● EXTRACT:
============

But how do I deal with the $d\left(u-\frac{1}{u}\right)$ and $d\left(u+\frac{1}{u}\right)$ in the numerators of the integrals?

#### Count Iblis

Substitution: put z = u-1/u in the first integral and z = u+1/u in the second integral

#### TheoMcCloskey

murshid_islam - Just to be clear, the trailing $du$ in Gib Z's brillant integrals should be deleted. The form of the integrals are really

$$\int \frac{2u^2}{u^4+1} du = \int \frac{ d(u-\frac{1}{u})}{ (u-\frac{1}{u})^2 +2} + \int \frac{ d(u+\frac{1}{u})}{ (u+\frac{1}{u})^2 -2}$$

Do you now understand how the substitution gets to the integral forms in his second post?

============

● SOURCE MATERIAL:
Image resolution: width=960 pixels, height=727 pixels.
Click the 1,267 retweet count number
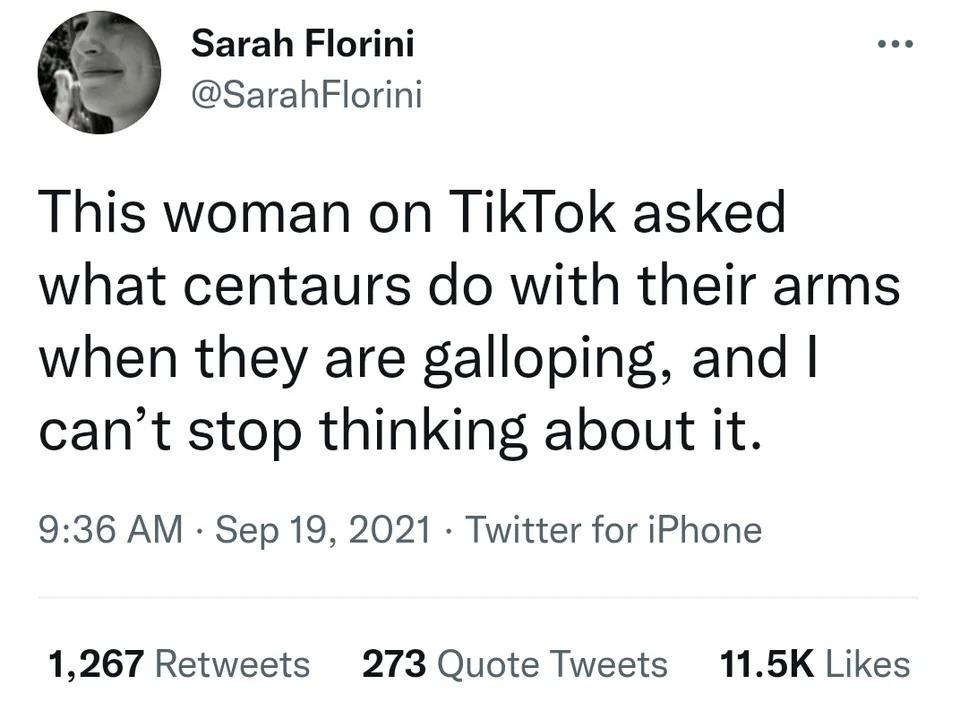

============

● WRITTEN INSTRUCTION A:
In the forum thread about the integral, what substitution does Count Iblis propose for the second integral?
● WRITTEN INSTRUCTION B:
Go on with the forum thread about integrating 2u²/(u⁴+1), picking up after its final sentence.

● REPLY A:
z = u + 1/u

● REPLY B:
#### murshid_islam

murshid_islam - Just to be clear, the trailing $du$ in Gib Z's brillant integrals should be deleted.
Thanks a lot. Now everything is clear to me.

Do you now understand how the substitution gets to the integral forms in his second post?
Oh yes, now I understand.

#### Gib Z

Homework Helper
Argh! All that latex code makes me forget what I'm actually typing and it's just instict to jab a du in there after an integral! Sorry murshid_islam!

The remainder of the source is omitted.